EXERCISE REQUIREMENTS: Copy out the lines from the one containing "Given: Select the 15分 timeframe" through the one containing "Looking at the", both included, and omit the pictures from your answer.

RAW DATA:
## Begin
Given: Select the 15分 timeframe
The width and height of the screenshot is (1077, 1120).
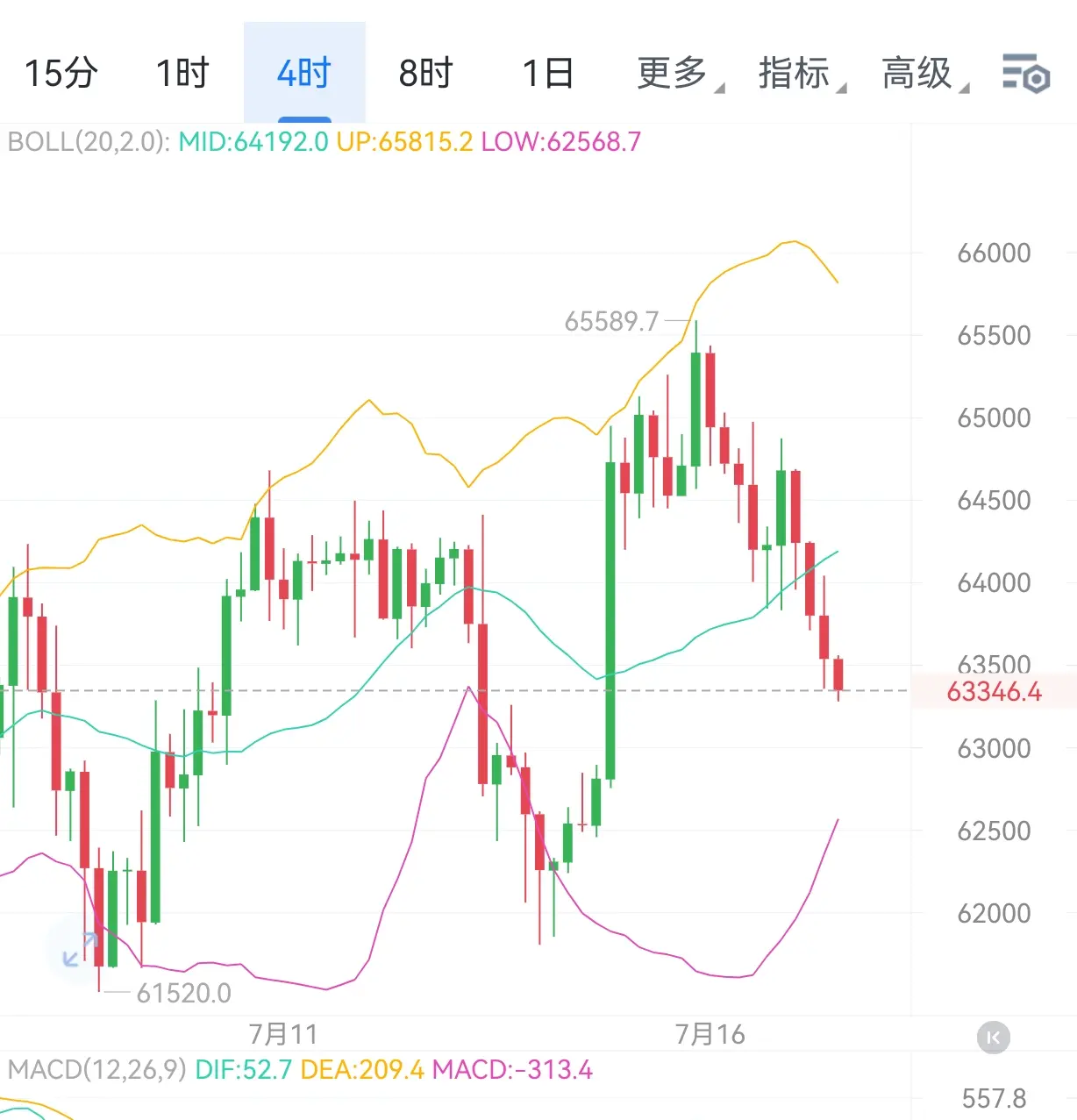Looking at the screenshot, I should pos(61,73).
## End
## Begin
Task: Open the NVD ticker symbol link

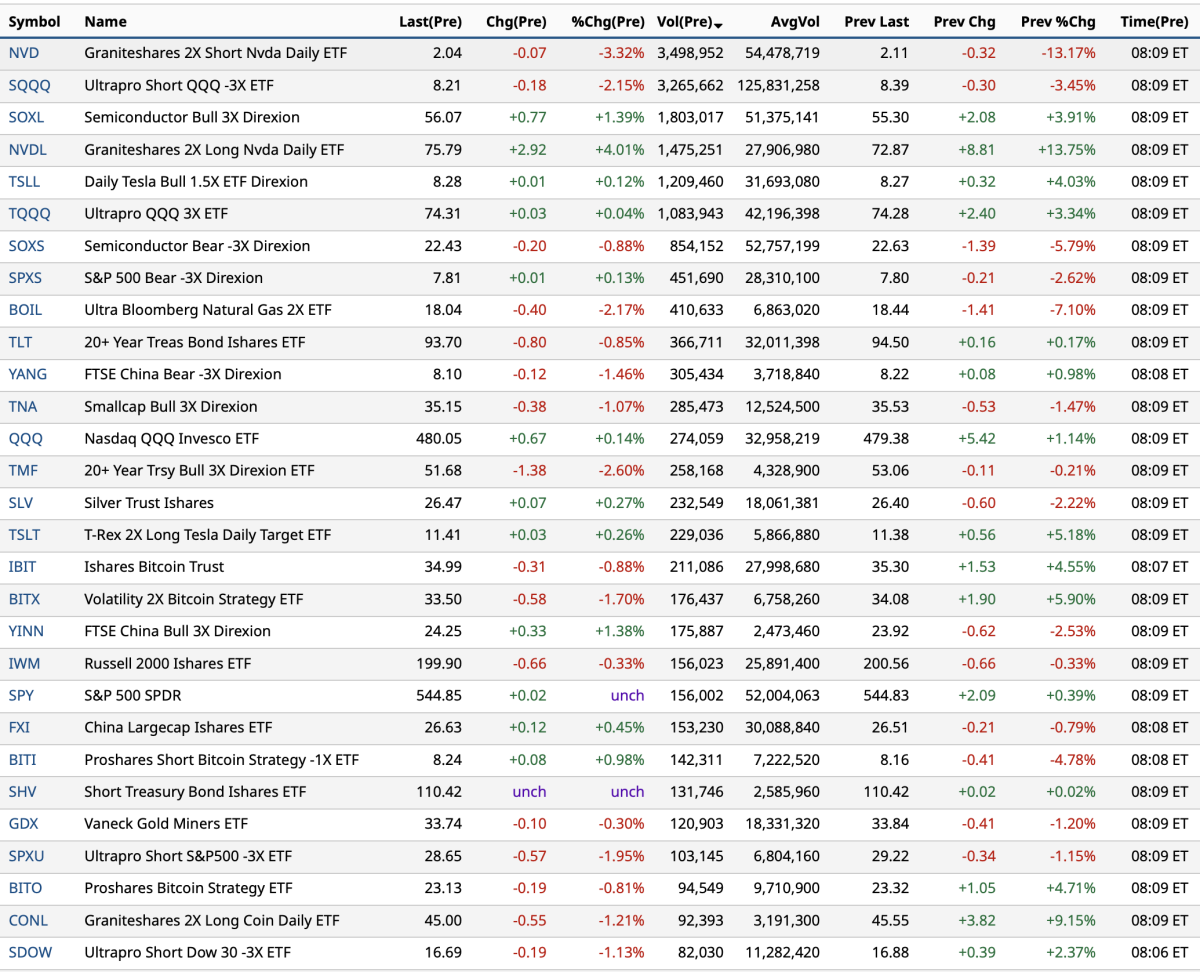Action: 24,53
## End
RESULT FOR THIS TASK:
Given: Select the 15分 timeframe
The width and height of the screenshot is (1077, 1120).
Looking at the screenshot, I should pos(61,73).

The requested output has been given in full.